> Yang Perlu Dilakukan:
Lanjutkan teks tentang pewarna alami Yogyakarta di bawah ini, mulai setelah kalimat terakhirnya.

> Kutipan Teks:
Pewarna Alami Yogyakarta

Tahun
2019
Nomor Registrasi
201900958
Domain
Pengetahuan dan kebiasaan perilaku mengenai alam dan semesta
Provinsi
DI Yogyakarta
Responsive image

 

Pengetahuan terkait penggunaan pewarna alami terutama untuk mewarnai kain sebenarnya telah terekam dalam naskah-naskah kuno Jawa, salah satunya yaitu serat centhini. Pada serat tersebut memuat pengetahuan tentang 6 spesies tanaman penghasil warna. Pewarna pada kain (batik) ditujukan untuk merepresentasikan pandangan tentang spiritualitas. Zat warna alam merupakan pengetahuan lokal nenek moyang atau teknologi berbasis budaya yang diturunkan secara turun-temurun. Zat warna alam batik memiliki makna bahwa Indonesia memiliki banyak varietas tanaman flora fauna yang beragam termasuk Yogyakarta sebagai penghasil produk batik alam.

> Informasi yang Diberikan:

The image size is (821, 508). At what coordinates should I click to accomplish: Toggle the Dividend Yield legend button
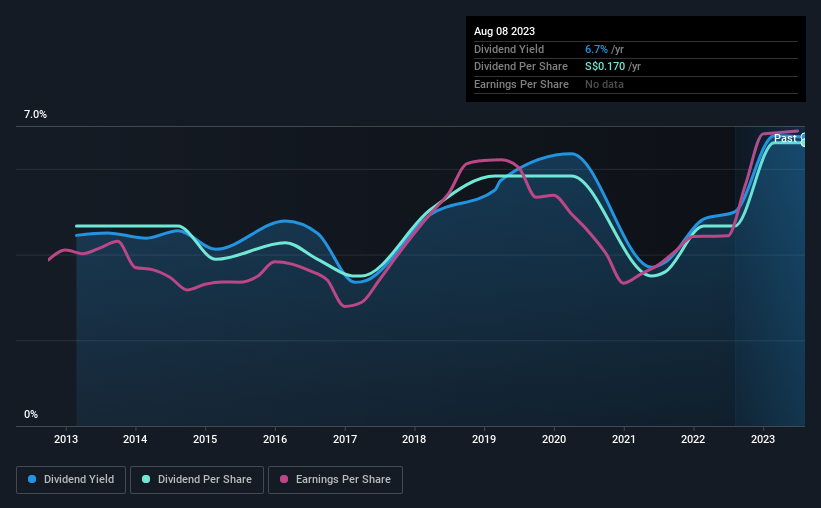coord(71,480)
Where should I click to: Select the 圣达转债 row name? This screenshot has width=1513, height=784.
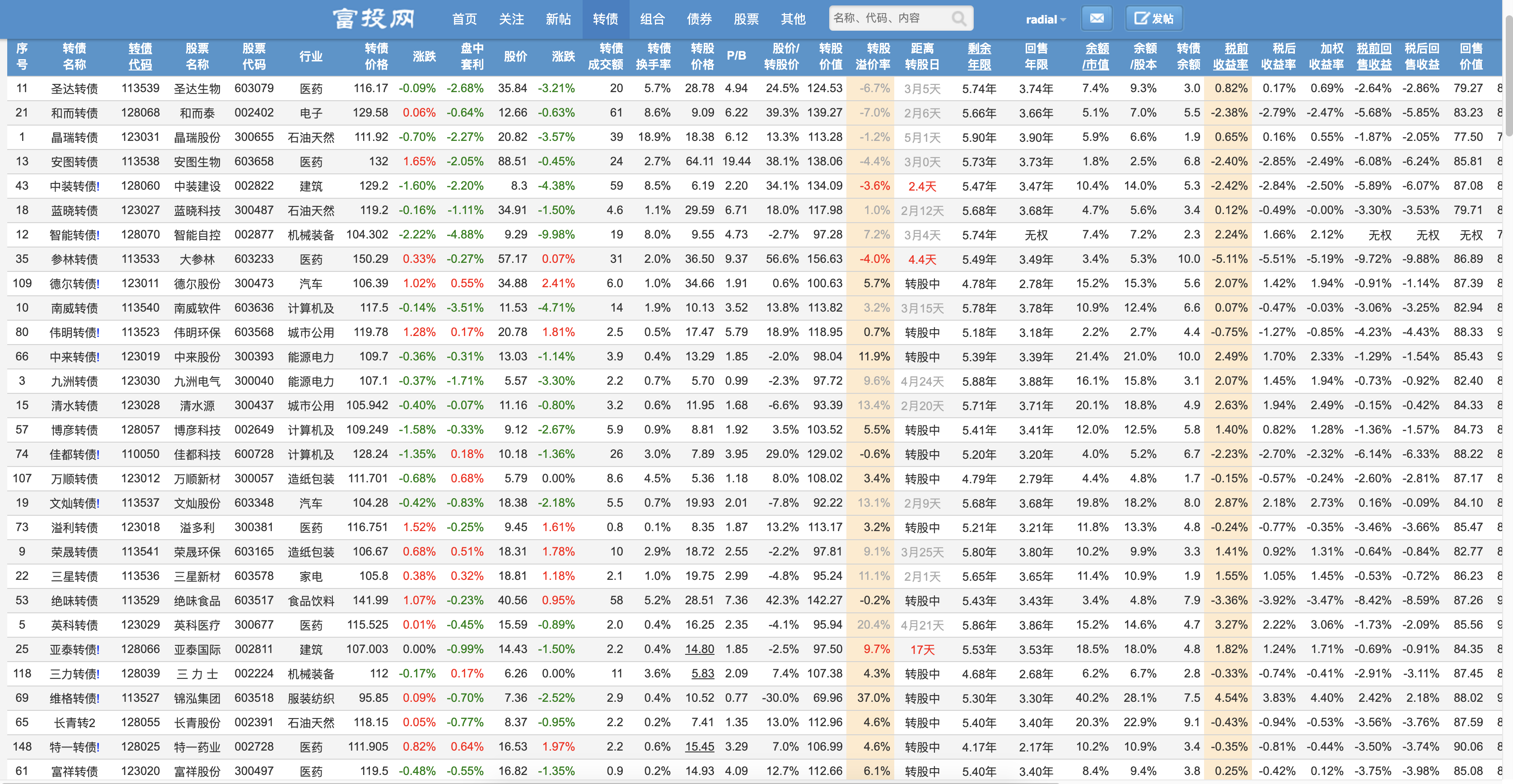(74, 89)
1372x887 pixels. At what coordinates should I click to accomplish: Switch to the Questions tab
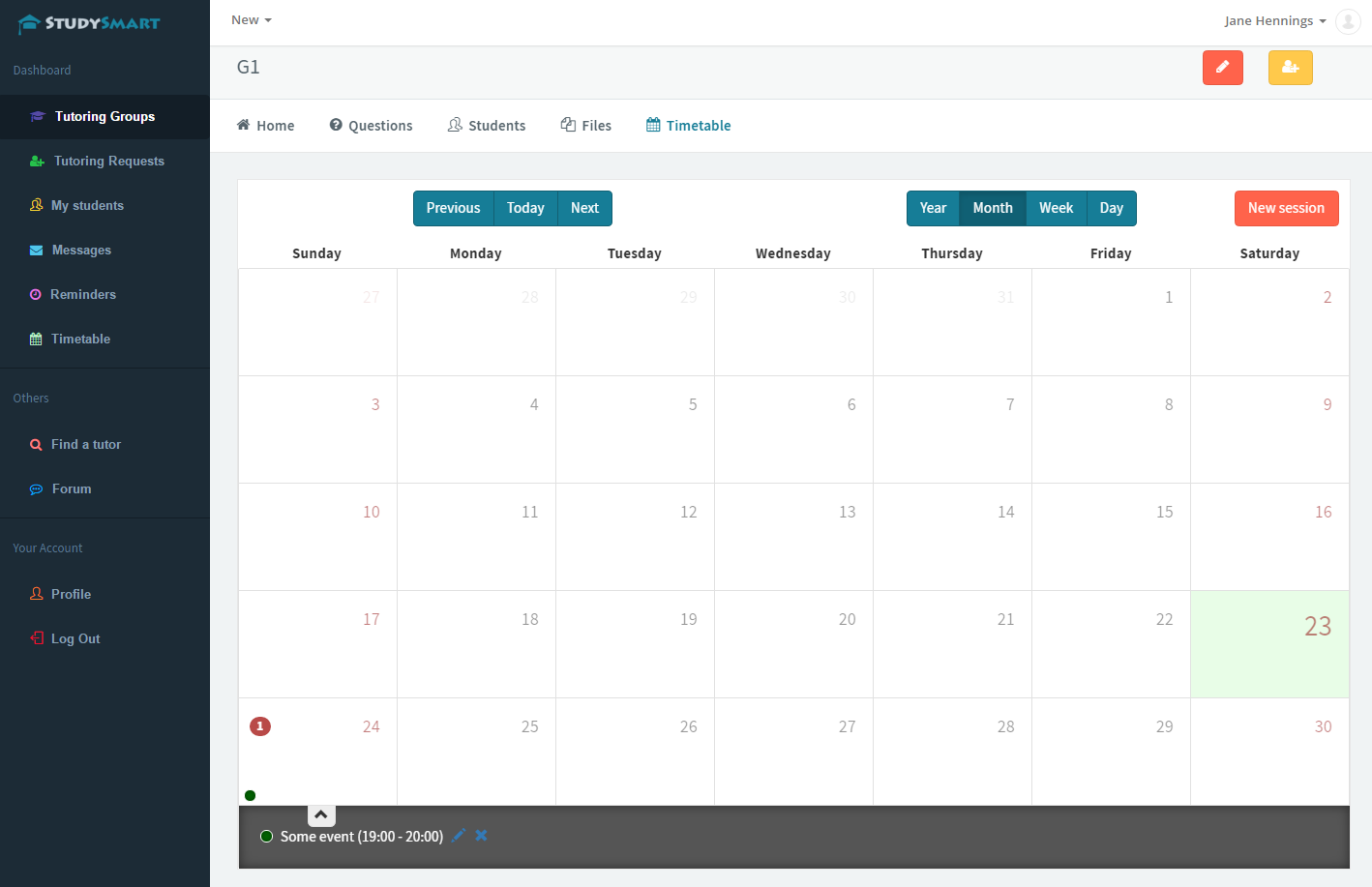click(371, 125)
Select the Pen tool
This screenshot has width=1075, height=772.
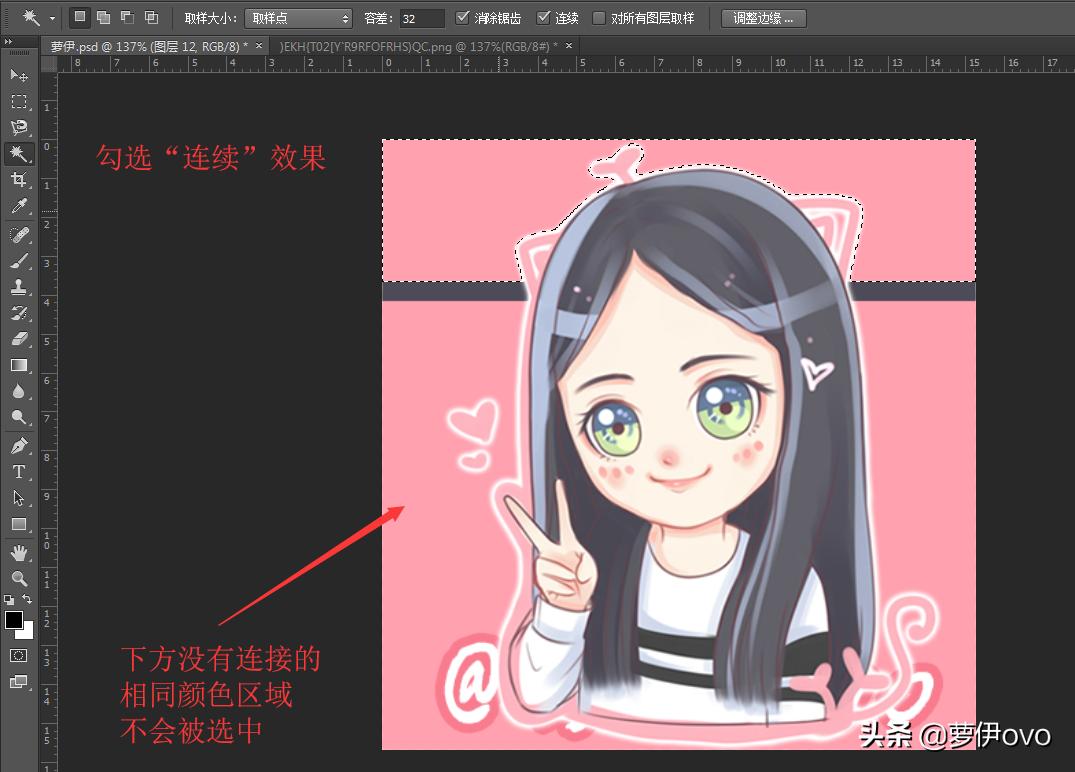(x=17, y=445)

> Jawaban Tertulis:
Pewarna Alam Batik dijelaskan dalam Kamus Baoesastra seperti kata “menter” = marna nganggo wenter. Wenter = pewarna, atau mewarna dengan memakai wenter di halman 302. Kemudian kata „biroe= warna seperti warna langit. “Dibironi = ditembok (ditutup) ing malam wedelane (supaya yendinggo ora katut abang). Biron=djarik sing wis diwedel pada halaman 45. Disebutkan juga kata “tom” di halaman 618 dan pewarna soga di halaman 578. Keberadaan dari batik disebutkan dalam naskah teks Jawa Kuna: Wrhaspatitattwa yang menyebutkan batik dan rangkaian pewarnanya di wilayah Vorstenlanden (DIY dan Surakarta).

Secara spesifik, zat warna alam juga menunjukkan populasi dan sumber kekayaan hayati di Yogyakarta serta pelestariannya. Nilai-nilai pelestarian muncul seiring dengan lajunya produksi pewarna alam batik atau batik itu sendiri. Masyarakat Giriloyo, Imogiri, Bantul mulai menanam tanaman-tanaman yang sekiranya memiliki potensi sebagai pewarna alam di pekarangan serta di lingkungan kebun mereka. Tanaman secang misalnya, masyarakat Giriloyo

mulai memanfaatkan tanaman ini sebagai pewarna merah sekaligus difungsikan sebagai pewarna makanan.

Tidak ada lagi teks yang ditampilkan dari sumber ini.